## Collected data entries
———

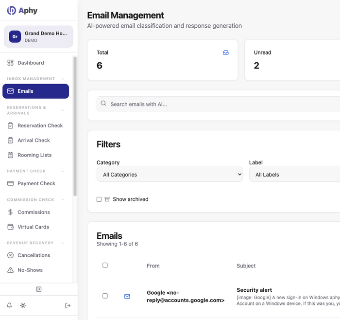The image size is (340, 320).
Task: Click the Search emails with AI field
Action: click(218, 104)
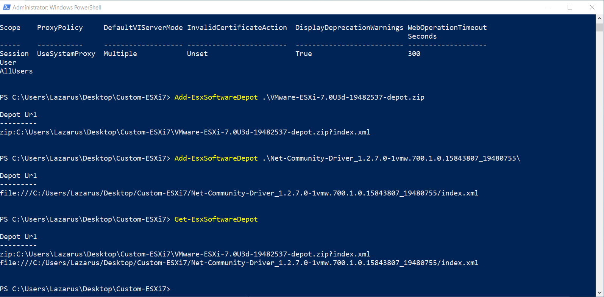Click the second Add-EsxSoftwareDepot command
The height and width of the screenshot is (297, 604).
(216, 158)
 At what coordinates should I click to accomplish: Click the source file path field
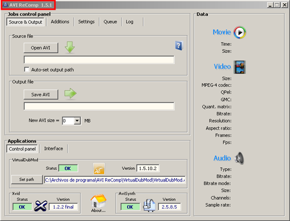tap(99, 60)
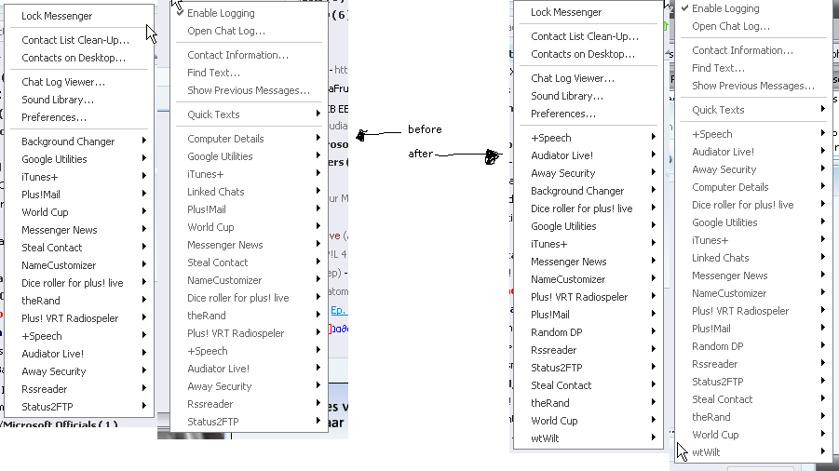Expand Linked Chats submenu in second-from-left menu
The height and width of the screenshot is (471, 839).
coord(319,192)
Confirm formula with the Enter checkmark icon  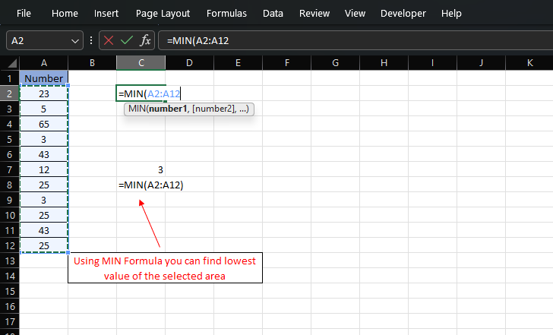point(127,40)
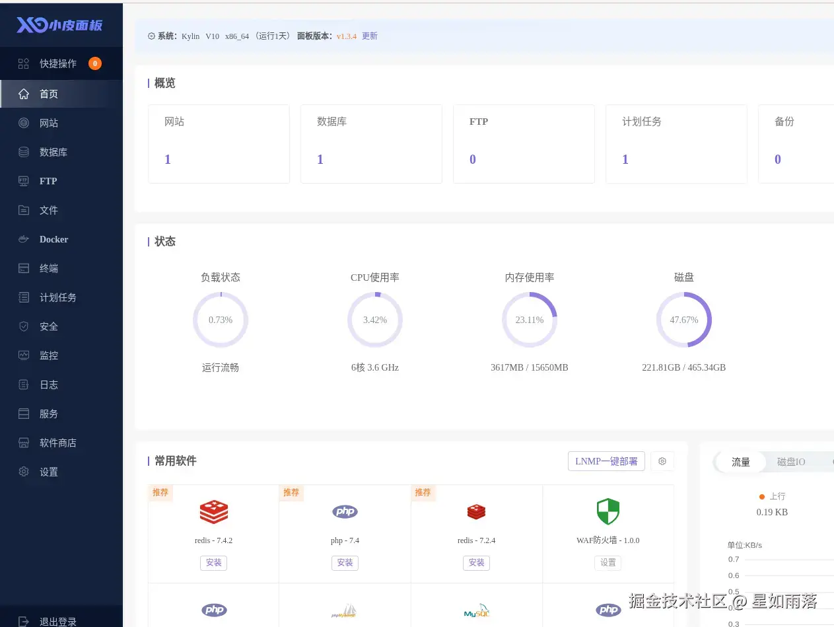Click the gear icon next to LNMP一键部署
The image size is (834, 627).
662,461
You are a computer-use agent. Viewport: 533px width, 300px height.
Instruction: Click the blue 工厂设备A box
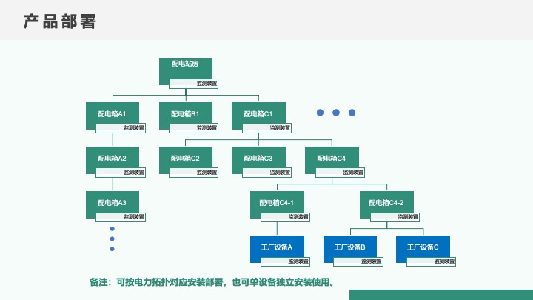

———

## Work instruction
Repeat verbatim the range of lines that opens at the line containing "You are a computer-use" and closes at the last line of the entries, excluding all pictures.

## Task output
You are a computer-use agent. Viewport: 533px width, 300px height.
Instruction: Click the blue 工厂设备A box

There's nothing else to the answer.